Aveva scritto tutto sui social.
La “uniforme” pronta, il casco con i nomi degli autori di alcune stragi negli Stati Uniti, un messaggio su TikTok poche ore prima: “Non datemi la colpa per quello che farò”.
Poi è entrato in classe con due coltelli nello zaino.
Ha undici anni. E ieri, nell’istituto comprensivo Lombardo Radice–Fermi di San Vito Lo Capo, ha aggredito il professore di Tecnologia. L’insegnante è riuscito a bloccarlo e a disarmarlo, ferendosi a una mano. Una scena drammatica, ripresa anche in una diretta social avviata poco prima dell’aggressione.
Solo per caso non è finita peggio.
Secondo quanto emerso, sul casco il ragazzino aveva scritto i nomi di autori di massacri americani. Segnali inquietanti che nessuno, fino a quel momento, aveva collegato a un gesto così estremo.
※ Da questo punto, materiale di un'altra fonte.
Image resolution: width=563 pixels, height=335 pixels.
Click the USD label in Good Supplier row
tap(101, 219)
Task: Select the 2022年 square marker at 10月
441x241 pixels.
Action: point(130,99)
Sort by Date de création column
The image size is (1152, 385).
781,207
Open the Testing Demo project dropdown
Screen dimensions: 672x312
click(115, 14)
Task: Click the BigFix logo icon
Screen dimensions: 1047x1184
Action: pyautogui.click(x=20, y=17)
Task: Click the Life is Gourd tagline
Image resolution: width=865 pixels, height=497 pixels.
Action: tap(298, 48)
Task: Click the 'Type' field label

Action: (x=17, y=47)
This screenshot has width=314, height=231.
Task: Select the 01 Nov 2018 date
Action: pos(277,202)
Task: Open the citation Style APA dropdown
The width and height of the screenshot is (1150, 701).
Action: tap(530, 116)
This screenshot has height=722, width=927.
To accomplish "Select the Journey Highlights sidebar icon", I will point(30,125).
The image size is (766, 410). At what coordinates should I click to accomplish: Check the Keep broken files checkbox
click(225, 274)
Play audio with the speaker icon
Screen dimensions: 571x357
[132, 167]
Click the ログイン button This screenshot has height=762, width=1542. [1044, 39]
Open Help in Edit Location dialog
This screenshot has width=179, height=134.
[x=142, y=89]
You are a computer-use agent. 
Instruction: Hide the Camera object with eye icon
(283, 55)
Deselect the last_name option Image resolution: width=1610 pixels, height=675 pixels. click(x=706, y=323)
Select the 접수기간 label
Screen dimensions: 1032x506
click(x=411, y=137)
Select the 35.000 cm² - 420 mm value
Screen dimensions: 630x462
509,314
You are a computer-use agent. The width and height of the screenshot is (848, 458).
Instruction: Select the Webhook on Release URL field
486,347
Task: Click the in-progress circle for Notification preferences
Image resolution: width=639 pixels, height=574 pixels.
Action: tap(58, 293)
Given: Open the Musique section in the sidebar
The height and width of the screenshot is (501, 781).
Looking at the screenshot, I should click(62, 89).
Il sindaco Francesco La Sala parla di una comunità sconvolta e invita ad aiutare i ragazzi, sempre più esposti alle suggestioni dei social. Il presidente della scuola ricorda che la situazione del bambino era seguita da tempo e che si tratta di un alunno fragile, con un contesto familiare complicato.
La Procura per i minorenni ha disposto accertamenti sul telefono del ragazzo per capire se qualcuno lo abbia istigato.